Ainsi, la capacité de production d’électricité disponible au Nigeria au premier trimestre 2022 a diminué à 4 712,34 mégawatts, contre 5 465,72 mégawatts au quatrième trimestre 2021, et ce pour une population de plus de 200 millions d’habitants. Selon les experts, pour résoudre les problèmes d’électricité du Nigeria, il faudrait construire les infrastructures nécessaires pour la production, la transmission et la distribution des mégawatts d’électricité disponibles. Il est également nécessaire de diversifier les sources d’approvisionnement en énergie du pays et de développer les sources d’énergie renouvelables.

 

Le brouillard de la corruption

En ce qui concerne la corruption, la voie semble encore plus floue pour le nouveau gouvernement, confronté à la tâche de s’attaquer à un problème que tous les gouvernements précédents, même le gouvernement sortant qui avait fait de l’éradication de la corruption l’un de ses objectifs cardinaux, ont été incapables de résoudre.

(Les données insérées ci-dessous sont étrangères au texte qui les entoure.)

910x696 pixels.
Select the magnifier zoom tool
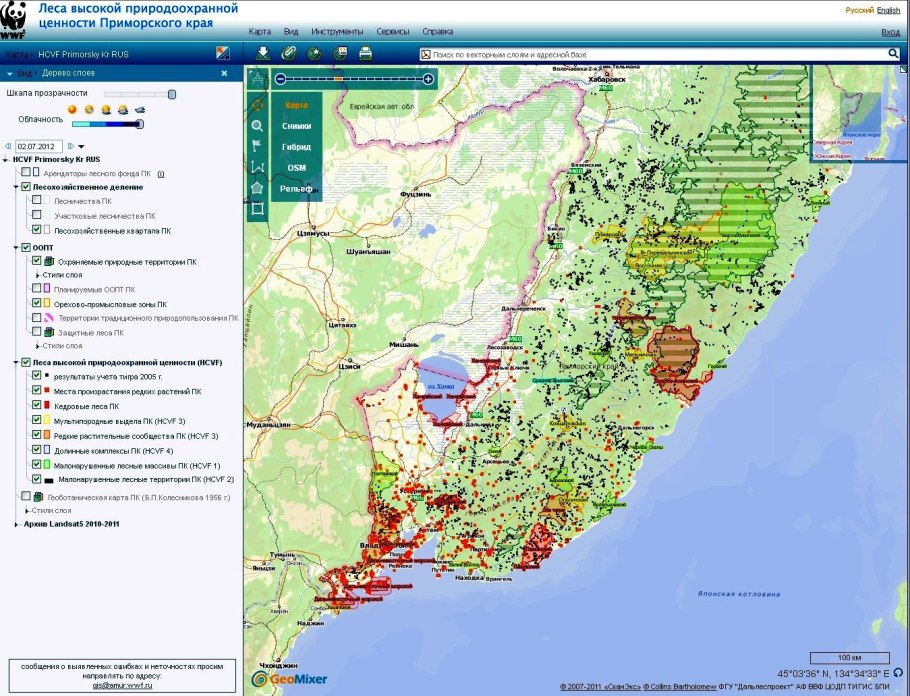tap(258, 126)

Une première campagne éclair, qui se présentait comme une purge majeure des hauts fonctionnaires impliqués dans d’énormes détournements d’argent, a été dépassée par l’attention portée par le public aux niveaux croissants d’insécurité et à la lenteur de la reprise économique auxquels le pays est actuellement confronté.

Toute chance pour Buhari d’enregistrer un changement radical d’attitude par le biais de sa campagne anti-corruption a été perdue. Son gouvernement n’a pas été en mesure de convaincre un nombre croissant de Nigérians de l’impartialité de sa campagne, ni de la nécessité d’une refonte du système (notamment constitutionnel) pour abolir la prérogative politique dans la lutte contre la corruption.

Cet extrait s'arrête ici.